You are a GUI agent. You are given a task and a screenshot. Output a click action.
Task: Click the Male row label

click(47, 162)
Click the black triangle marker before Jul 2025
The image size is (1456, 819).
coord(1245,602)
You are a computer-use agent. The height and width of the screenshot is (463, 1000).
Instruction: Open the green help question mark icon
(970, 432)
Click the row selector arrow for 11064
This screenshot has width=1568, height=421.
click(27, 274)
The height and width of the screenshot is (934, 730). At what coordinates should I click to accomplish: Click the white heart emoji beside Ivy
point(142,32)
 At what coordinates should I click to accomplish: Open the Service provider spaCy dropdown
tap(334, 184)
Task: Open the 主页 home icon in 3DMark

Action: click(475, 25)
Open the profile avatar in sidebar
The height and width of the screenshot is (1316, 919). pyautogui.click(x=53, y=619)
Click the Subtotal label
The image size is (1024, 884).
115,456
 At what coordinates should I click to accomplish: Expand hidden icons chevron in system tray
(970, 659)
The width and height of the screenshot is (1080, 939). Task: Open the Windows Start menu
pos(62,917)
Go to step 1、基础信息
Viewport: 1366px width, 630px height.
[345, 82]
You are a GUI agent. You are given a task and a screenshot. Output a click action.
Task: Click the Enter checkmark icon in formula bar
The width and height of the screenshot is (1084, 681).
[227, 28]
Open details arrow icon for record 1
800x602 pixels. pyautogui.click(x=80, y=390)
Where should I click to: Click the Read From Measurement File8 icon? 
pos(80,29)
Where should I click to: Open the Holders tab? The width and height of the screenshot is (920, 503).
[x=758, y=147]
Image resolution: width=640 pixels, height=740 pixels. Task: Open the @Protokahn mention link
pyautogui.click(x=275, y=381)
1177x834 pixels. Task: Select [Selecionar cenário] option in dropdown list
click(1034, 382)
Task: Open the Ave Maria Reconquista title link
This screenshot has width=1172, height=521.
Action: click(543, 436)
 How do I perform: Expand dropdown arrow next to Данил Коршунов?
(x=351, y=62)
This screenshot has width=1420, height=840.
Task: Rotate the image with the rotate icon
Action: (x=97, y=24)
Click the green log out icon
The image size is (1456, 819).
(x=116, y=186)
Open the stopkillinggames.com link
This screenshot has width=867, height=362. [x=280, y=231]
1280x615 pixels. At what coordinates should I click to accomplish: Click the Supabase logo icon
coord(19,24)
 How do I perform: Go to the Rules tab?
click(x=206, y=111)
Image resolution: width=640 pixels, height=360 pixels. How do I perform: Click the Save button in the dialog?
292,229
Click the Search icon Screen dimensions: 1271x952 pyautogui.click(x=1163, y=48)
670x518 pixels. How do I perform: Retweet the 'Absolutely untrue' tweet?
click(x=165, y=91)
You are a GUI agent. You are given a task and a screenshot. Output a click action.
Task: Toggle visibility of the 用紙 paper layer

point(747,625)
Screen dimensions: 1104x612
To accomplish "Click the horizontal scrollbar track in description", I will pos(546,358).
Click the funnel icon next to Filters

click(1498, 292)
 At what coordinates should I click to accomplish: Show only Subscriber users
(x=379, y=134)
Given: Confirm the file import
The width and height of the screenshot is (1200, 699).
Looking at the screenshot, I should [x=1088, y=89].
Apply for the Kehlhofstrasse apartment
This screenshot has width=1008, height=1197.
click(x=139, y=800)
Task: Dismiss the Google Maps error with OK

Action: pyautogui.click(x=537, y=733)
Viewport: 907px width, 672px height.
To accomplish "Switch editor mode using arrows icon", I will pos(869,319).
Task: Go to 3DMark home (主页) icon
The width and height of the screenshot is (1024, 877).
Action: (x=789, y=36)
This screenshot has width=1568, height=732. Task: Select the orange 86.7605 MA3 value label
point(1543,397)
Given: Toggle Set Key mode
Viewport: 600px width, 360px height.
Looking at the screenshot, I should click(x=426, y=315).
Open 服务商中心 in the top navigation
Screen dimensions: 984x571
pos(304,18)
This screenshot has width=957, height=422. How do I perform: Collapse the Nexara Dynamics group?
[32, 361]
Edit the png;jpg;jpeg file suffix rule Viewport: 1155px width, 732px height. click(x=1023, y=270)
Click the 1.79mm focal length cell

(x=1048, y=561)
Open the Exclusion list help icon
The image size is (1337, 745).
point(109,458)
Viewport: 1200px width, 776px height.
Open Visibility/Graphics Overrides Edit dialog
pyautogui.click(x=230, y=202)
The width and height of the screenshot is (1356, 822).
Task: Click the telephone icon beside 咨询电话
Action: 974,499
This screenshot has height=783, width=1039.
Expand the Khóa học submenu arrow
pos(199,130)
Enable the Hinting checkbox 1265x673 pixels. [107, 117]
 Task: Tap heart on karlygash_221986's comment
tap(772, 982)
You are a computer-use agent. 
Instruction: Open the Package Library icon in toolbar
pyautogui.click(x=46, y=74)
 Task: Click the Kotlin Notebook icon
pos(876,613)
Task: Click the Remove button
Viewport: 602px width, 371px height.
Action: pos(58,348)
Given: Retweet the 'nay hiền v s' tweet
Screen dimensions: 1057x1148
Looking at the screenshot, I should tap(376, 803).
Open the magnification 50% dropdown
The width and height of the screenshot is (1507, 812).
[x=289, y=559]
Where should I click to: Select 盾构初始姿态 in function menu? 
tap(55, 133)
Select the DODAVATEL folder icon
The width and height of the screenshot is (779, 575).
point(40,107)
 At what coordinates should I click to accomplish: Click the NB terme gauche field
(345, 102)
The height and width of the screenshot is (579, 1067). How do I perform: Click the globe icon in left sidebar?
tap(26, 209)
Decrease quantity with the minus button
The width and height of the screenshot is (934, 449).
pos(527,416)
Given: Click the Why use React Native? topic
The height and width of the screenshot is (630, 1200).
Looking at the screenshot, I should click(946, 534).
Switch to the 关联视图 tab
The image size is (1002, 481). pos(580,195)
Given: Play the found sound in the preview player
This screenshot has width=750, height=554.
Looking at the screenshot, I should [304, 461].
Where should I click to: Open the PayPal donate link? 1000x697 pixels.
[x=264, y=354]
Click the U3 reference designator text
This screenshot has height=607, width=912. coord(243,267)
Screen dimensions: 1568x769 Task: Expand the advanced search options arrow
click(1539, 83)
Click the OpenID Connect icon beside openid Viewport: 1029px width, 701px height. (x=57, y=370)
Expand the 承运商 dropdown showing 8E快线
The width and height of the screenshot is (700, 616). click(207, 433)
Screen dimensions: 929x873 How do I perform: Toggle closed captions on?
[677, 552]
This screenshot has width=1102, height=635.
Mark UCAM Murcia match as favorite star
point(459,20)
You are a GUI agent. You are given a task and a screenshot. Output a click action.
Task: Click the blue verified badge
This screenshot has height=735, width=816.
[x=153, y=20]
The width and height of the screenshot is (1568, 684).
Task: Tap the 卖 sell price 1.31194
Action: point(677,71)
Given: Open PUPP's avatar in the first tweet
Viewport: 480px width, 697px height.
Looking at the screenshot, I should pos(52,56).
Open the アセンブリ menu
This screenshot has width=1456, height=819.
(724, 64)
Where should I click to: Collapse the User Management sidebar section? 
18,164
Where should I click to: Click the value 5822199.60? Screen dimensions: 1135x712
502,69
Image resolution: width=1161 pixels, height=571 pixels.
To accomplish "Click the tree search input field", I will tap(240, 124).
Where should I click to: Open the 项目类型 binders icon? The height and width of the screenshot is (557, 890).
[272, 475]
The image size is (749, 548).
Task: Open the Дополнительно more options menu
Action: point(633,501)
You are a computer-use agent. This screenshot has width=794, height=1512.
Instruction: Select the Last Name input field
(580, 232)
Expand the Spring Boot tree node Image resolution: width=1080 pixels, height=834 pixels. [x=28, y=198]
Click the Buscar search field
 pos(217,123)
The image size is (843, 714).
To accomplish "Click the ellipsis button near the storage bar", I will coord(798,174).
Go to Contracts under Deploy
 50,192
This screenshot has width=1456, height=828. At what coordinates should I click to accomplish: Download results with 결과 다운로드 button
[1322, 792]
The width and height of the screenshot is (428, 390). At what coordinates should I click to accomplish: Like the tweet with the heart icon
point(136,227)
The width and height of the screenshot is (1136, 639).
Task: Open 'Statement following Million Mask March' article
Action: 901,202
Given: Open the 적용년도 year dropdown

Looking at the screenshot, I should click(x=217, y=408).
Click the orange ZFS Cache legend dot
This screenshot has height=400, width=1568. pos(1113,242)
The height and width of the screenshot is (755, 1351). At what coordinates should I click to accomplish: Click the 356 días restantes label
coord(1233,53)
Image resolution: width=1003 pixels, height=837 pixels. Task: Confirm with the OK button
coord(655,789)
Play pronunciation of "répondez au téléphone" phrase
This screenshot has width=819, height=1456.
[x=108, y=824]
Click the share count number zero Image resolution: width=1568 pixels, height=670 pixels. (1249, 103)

■ ACTION ITEM
Working through the data above, find every line holding "Play" and copy it.

■ REPLY TO THE EXERCISE
Given: Play the found sound in the preview player
Play pronunciation of "répondez au téléphone" phrase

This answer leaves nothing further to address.